## Collected data
********

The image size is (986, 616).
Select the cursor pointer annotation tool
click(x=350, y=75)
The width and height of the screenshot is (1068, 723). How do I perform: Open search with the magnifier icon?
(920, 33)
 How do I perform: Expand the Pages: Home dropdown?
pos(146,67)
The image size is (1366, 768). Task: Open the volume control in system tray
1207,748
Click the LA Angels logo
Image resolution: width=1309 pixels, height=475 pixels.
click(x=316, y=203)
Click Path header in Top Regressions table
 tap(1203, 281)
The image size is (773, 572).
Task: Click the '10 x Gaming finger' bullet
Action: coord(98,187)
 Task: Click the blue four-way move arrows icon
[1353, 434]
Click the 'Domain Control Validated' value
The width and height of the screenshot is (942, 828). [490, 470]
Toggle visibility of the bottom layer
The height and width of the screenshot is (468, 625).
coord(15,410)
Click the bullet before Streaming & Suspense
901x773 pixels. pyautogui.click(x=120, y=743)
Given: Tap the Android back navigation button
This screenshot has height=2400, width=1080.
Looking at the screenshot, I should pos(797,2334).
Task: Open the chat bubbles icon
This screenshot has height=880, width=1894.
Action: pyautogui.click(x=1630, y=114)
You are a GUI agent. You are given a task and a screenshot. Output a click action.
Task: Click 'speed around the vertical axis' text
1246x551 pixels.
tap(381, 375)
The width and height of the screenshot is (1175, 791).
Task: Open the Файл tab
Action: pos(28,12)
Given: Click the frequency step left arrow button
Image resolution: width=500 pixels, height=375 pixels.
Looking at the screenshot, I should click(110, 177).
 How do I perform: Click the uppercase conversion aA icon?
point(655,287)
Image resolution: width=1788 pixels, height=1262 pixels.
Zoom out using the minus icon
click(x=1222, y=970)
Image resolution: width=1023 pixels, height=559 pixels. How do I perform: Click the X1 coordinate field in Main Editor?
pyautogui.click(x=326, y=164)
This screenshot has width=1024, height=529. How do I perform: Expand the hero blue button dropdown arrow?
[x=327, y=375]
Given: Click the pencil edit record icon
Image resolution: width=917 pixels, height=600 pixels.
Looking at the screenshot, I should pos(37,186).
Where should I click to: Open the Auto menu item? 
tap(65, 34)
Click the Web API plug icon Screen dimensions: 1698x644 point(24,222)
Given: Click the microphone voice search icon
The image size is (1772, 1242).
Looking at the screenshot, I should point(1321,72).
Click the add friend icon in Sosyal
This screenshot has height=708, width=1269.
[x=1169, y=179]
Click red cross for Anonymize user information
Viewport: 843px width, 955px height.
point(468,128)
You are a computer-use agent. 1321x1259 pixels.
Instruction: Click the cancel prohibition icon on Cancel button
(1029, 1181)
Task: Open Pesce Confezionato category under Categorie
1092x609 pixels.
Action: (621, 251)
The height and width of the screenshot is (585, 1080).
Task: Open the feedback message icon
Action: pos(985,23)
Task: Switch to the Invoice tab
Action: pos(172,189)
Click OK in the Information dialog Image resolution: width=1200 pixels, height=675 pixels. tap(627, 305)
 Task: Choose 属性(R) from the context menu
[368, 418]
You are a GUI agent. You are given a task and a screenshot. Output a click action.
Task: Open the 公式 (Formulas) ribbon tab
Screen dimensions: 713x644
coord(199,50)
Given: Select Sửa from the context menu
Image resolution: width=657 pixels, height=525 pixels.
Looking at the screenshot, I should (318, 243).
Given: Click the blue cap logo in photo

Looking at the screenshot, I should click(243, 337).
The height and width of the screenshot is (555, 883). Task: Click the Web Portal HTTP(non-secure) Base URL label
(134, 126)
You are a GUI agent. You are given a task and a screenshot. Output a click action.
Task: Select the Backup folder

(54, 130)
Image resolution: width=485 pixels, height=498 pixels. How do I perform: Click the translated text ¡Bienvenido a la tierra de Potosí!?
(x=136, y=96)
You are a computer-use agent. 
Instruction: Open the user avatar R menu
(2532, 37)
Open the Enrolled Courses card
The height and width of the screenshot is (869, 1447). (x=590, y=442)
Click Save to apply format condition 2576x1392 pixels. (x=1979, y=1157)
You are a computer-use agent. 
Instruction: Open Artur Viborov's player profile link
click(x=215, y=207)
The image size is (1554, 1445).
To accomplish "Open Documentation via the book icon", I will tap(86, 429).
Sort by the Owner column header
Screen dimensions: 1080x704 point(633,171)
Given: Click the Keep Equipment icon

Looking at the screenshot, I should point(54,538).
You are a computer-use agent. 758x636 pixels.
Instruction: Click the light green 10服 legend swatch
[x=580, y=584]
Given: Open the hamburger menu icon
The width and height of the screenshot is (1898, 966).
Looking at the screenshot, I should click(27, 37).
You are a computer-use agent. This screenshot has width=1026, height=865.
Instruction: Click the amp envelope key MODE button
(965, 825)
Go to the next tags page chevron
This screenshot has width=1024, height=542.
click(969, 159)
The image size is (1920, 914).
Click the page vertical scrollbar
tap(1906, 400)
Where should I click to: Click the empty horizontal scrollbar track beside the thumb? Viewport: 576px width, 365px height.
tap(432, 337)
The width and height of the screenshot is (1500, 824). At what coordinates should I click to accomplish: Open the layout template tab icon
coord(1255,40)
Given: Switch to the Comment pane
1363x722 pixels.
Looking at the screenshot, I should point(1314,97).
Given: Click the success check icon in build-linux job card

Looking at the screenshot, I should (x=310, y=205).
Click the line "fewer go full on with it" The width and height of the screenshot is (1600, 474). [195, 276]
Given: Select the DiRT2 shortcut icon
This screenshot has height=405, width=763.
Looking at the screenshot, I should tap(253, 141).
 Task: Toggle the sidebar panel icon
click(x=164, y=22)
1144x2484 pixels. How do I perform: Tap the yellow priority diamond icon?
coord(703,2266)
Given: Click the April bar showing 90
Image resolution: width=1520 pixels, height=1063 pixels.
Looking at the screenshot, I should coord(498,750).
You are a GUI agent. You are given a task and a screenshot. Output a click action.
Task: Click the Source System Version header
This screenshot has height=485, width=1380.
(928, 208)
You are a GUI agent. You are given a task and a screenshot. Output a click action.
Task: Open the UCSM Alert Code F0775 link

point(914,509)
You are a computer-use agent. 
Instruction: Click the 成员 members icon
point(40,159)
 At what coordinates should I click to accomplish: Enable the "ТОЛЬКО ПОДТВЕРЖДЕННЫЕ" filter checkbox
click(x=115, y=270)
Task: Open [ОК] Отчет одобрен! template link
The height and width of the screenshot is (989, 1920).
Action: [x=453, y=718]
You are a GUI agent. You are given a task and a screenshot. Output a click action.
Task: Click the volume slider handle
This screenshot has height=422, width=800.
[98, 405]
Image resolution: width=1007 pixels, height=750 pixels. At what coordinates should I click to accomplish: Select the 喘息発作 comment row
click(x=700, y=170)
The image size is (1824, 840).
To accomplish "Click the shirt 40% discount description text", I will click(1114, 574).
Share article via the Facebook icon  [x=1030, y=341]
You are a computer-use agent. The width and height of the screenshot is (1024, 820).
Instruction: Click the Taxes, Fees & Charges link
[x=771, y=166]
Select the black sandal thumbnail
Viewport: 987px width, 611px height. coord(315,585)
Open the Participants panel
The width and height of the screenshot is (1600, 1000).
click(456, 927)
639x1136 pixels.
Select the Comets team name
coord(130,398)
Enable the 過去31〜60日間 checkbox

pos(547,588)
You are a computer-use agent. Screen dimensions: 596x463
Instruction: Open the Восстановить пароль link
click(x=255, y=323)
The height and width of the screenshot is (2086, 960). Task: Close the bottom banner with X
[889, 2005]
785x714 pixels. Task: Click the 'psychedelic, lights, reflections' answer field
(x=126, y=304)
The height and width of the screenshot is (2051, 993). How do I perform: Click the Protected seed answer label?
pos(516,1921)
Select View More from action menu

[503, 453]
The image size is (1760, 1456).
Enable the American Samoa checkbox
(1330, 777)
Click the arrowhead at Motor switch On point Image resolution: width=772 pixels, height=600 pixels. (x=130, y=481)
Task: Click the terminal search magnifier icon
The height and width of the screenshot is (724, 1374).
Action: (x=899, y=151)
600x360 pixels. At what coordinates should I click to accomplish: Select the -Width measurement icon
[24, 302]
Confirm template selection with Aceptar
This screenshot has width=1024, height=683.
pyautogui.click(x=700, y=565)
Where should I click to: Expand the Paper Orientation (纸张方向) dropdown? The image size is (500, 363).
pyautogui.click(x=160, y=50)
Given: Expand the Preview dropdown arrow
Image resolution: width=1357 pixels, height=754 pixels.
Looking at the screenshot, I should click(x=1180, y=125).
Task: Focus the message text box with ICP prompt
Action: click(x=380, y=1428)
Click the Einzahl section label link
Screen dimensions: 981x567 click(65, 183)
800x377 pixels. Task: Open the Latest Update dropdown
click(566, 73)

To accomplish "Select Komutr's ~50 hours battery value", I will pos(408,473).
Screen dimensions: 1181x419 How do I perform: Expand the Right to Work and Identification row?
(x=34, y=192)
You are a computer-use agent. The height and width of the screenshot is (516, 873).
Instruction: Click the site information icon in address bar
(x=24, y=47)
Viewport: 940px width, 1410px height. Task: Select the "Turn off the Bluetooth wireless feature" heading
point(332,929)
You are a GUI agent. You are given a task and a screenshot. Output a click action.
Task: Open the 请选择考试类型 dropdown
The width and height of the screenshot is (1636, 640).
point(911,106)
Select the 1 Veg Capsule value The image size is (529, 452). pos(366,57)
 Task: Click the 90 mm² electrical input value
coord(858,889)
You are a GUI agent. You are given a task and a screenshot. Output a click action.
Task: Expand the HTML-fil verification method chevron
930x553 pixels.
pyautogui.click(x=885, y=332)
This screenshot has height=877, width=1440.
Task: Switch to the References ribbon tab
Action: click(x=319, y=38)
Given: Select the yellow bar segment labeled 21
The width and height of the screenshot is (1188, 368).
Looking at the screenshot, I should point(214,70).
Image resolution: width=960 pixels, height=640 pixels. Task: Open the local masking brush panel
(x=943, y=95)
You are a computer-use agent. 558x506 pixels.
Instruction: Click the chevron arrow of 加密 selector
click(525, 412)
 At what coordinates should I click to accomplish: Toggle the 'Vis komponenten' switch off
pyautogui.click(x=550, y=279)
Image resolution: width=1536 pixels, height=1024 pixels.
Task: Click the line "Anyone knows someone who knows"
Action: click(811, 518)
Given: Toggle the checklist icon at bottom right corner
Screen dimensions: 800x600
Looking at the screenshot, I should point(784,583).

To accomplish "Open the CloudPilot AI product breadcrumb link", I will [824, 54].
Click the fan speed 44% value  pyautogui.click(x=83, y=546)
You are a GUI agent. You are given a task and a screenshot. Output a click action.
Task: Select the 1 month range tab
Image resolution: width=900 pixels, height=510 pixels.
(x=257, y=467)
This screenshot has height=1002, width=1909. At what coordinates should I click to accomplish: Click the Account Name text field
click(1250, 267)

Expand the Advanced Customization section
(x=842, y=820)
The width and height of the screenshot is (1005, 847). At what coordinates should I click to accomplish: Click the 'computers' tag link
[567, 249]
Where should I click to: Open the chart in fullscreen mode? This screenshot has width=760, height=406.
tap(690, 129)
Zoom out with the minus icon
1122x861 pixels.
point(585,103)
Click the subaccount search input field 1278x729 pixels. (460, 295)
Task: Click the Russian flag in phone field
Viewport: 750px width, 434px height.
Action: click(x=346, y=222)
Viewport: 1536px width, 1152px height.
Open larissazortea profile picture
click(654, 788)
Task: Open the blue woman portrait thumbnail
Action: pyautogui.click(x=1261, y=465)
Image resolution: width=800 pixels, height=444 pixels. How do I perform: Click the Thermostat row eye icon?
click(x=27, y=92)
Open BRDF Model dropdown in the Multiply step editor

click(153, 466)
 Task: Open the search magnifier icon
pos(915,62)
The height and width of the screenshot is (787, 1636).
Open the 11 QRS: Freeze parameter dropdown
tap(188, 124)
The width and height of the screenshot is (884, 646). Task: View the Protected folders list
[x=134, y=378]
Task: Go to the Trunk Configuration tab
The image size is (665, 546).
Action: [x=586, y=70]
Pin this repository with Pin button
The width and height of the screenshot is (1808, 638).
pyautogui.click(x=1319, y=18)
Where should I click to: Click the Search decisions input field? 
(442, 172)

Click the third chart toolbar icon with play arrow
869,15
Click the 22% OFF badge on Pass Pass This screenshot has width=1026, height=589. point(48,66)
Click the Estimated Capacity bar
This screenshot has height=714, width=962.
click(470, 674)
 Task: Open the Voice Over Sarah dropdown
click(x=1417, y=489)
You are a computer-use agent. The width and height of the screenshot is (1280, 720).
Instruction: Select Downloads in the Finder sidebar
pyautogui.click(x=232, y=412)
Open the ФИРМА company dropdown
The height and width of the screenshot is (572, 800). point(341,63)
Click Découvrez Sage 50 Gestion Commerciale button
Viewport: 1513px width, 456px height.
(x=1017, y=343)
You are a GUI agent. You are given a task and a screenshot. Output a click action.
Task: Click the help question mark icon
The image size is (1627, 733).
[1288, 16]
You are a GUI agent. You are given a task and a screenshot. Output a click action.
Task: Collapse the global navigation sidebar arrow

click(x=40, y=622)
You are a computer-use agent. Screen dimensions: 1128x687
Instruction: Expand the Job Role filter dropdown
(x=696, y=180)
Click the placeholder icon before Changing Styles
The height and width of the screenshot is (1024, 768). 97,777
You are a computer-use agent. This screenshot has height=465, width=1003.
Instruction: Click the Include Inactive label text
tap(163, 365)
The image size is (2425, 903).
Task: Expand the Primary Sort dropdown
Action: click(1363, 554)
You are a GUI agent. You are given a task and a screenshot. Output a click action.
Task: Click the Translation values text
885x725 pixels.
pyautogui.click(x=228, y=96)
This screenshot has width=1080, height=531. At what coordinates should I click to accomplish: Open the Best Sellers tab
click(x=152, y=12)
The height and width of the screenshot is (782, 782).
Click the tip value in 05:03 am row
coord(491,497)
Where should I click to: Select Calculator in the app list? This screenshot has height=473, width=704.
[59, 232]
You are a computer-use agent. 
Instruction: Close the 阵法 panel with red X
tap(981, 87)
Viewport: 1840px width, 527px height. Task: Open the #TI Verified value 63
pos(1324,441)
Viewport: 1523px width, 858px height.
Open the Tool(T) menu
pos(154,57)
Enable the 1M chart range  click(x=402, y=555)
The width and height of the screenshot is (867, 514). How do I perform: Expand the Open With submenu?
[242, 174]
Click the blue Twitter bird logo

********

## Work instructions
Copy every line where the word "speed" is present in the entries above.

## Answer to the exercise
Task: Click 'speed around the vertical axis' text
Click the fan speed 44% value  pyautogui.click(x=83, y=546)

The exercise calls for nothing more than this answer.